后来,他没忍心,把小猫带回家了。
何况,殷辞月并没有说什么过分的话。
“他就是说话直接了点,也没针对你……”
说完,宴落帆他都觉得一碗水端平可真难,不继续在谁语气更恶劣上浪费时间,将话题岔开:“明日便是临谷峪入门考核了,你可准备好了?”
金舒荣也不再咄咄逼人,颇为自得,眼尾轻扬,“小意思,有钱能使鬼推磨,落落还不知道明日的规则吧?只要唤一声姐姐,我便告诉你。”
宴落帆:“……”
我要说知道的比你还清楚,你相信吗?
这时殷夫人姗姗来迟,刚好听到耳朵里,当即“好言相劝”。
“落落,游云小姐也是真想同你做朋友,叫一声也没什么的,万一你明日因为没做好准备,落选了可如何是好?”
宴落帆毫不在意,不过喊一句倒也没什么,刚张开嘴——
“兄长可安心了?”
殷辞月突然开口,却是对殷施琅说的。
殷施琅瞬间明白这话的意思,他也清楚母亲让小郡主喊,归根到底是想帮他知道规则,提前做好万全准备,但“我不需要,我相信小郡主一样不需要。”
他不愿在殷辞月面前落下乘。
第12章 抱我下去
“落落,等明日我一定和你拜在同一尊者门下。”
目送金舒荣的金樽轿离去,宴落帆转过身,刚好看到一脸冷冰冰的殷辞月,直勾勾地看了半晌,然后眨眨眼:“说实话,你是不是不想让我叫她姐姐?”
殷辞月将视线收回,凝视他片刻:“……自作多情。”
说完便转身离去,就是这背影怎么看都有点落荒而逃的意思。
宴落帆本来就有点纠结,眼下更是直接确定,殷辞月说的话和他没关系,只是今日攻击性尤其强而已。
好丢脸!
本来就说,堂堂主角怎么会在意他叫不叫人姐姐?自我意识过剩。
总之,今日一见钟情的剧情算彻底走不下去了,但明日的临谷峪入门除去与他有关的,应该不会有太大变故。

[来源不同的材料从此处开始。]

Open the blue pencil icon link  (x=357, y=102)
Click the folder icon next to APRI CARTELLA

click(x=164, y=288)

殷施琅、金舒荣以及他,全都成功进入临谷峪,期间还有个重要女性角色新出场。
临谷峪入门选外门弟子,是每十年一次,期间若是有什么特别出名的天才,会特意安排人去调查,若是真厉害就像殷辞月这样成为例外。
以往只是看看道骨灵根什么的,但今年因壬申尊者心血来潮搞了回特殊,不仅搞了个两两对战的擂台,甚至还安排上水镜,特意观察众人品行,声势格外浩大。
虽说提前知道剧情,宴落帆多少也有些心理准备,但等真到场时还是没忍住惊叹,露出了向往的表情。

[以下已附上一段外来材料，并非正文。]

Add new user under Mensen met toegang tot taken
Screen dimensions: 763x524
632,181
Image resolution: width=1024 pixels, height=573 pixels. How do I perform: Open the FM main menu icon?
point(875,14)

进行入门考核,首先需登上一处腾空的圆弧石台,看着都有个小城镇的大小,垂挂枯死的藤树,缝隙是碧绿色的青苔,遮天蔽日,隐约能听到什么灵兽的吼声。
宴落帆将头探出轿辇,“这是把小岛搬起来了吗?”
小春表现得比宴落帆夸张一万倍,一路上惊呼就没停过,“郡主,这真不愧是临谷峪,只是入门便那么大的手笔!”
“听听,这该是多没见过世面?”
一道略显张扬的女声插入对话。
宴落帆循声望去,见女子红衣似火,弦月眉梢上挑,神情是独属于烂漫少女的骄矜。
“这可不是什么小岛,而是素凝吞天兽的身体,那四个悬空的支柱便是它的爪子,是临谷峪的星希尊者在雾森结契的灵兽。”
女子过分高高在上,小春刚拧紧了眉头打算反驳,一转头就看见她家小郡主一脸受教,甚至还拍了两下手,笑眯眯道谢:“小姐博通古今,谢谢你告诉我。”
女子本来是过来找茬的,却因眼前人的笑颜陷入失神,四个字来形容便是娇艳欲滴,肤如凝脂,似雪白皙,趴在轿子木窗上似是文人墨客笔下的画中人,分明是昳丽到极具攻击性的长相,偏长了双浅褐色的桃花眼……
她回过神来后有些憋气,“我又没想告诉你。”
宴落帆笑容不减,毕竟直白天真的大小姐怎么样也不会惹人生厌,不过他也不打算交友生仇,索性缩回轿子,避免冲突。
这一幕被水镜完整呈现在临谷峪众尊者长老面前,难免议论。
一美艳女子媚眼如丝,晃着手中的水烟壶,轻叹一声,“‘有美一人兮,见之不忘。一日不见兮,思之如狂’指的便是这小郡主吧?之前我还在担忧这第一美人是不是徒有虚名,看来却是我想多了。”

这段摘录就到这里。